CHARLES SAMUEL POLLOCK PARISH: CHAPLAIN AND BOTANIST IN BURMA

In researching the family of my maternal grandmother, Eva Kate Burge (née Parish), I was delighted to discover Charles Samuel Pollock Parish whose father, Henry, was an older brother of my great-greatgrandfather, George Thomas Parish.

Charles Samuel Pollock Parish, the second son of Henry and Sarah (née Stowers) Parish, was born on 26 January 1822 in Dum Dum, North of Calcutta [Kolkata], India, where his father was serving as a Chaplain in the Honourable East India Company.

While his parents remained in India until 1839, Charles was educated in England. He was admitted to St Edmund College, Oxford University, where he matriculated in 1837, and was awarded a Bachelor of Arts degree in 1841. Charles followed his father into the Anglican ministry and, later, into the East India Company. He was ordained deacon in 1846, and priest in 1847. The Reverend Charles Parish served as curate for West Hatch, Somerset, from 1846 to 1849 and Bickenhall and Orchard Portman, Somerset, from 1849 to 1852.

The Reverend Charles Parish was appointed Assistant Chaplain, Moulmein, [Mawlamyaing], Burma [Myanmar], on 19 May 1852, and became its Chaplain in 1863. Following the first Anglo-Burmese war in the mid-1820s, part of Burma had become a province of British India. The first chaplain was posted to Moulmein, a Garrison town, in 1834. When the East India Company ceased to exist in August 1858, currently serving chaplains remained in their dioceses, becoming members of the Indian Ecclesiastical Establishment.

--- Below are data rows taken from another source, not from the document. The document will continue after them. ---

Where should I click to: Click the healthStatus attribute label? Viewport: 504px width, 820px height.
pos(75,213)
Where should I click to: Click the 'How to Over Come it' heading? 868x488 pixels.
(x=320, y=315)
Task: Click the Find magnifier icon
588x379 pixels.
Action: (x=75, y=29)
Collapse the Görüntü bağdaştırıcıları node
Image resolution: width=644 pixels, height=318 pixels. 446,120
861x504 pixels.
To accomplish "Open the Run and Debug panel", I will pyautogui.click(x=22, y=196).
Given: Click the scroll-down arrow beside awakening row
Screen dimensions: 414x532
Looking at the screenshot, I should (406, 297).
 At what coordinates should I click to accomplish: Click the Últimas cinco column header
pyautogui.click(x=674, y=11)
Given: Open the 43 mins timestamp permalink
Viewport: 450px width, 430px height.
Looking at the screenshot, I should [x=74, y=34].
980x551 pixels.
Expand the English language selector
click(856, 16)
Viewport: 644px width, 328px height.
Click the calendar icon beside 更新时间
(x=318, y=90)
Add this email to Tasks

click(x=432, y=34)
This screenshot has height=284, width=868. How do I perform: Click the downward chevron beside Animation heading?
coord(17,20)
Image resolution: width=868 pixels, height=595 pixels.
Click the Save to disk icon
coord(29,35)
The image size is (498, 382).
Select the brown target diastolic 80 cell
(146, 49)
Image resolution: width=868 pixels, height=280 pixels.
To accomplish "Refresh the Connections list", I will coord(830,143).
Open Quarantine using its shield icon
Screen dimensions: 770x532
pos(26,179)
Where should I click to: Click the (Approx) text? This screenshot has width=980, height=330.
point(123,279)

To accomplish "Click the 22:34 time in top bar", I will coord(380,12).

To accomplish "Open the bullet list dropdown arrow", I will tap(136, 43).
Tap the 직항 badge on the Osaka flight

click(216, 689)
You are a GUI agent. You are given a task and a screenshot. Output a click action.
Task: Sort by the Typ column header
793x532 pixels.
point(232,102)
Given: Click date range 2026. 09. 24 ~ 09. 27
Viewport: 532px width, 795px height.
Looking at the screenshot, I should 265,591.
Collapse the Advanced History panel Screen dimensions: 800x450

On 19 January 1854, Charles Samuel Pollock Parish married Eleanor Isabella Sarah Johnson in Moulmein. Eleanor, born on 12 May 1830 in Quilon, India, was the daughter of Nicholas Johnson, an Officer in the East India Company Madras Army, and Mary (née Ibbert).

Charles stopped in Madras during his initial voyage to Calcutta. Charles and Eleanor had seven children, born in Moulmein between 1855 and 1868 and all baptized by their father.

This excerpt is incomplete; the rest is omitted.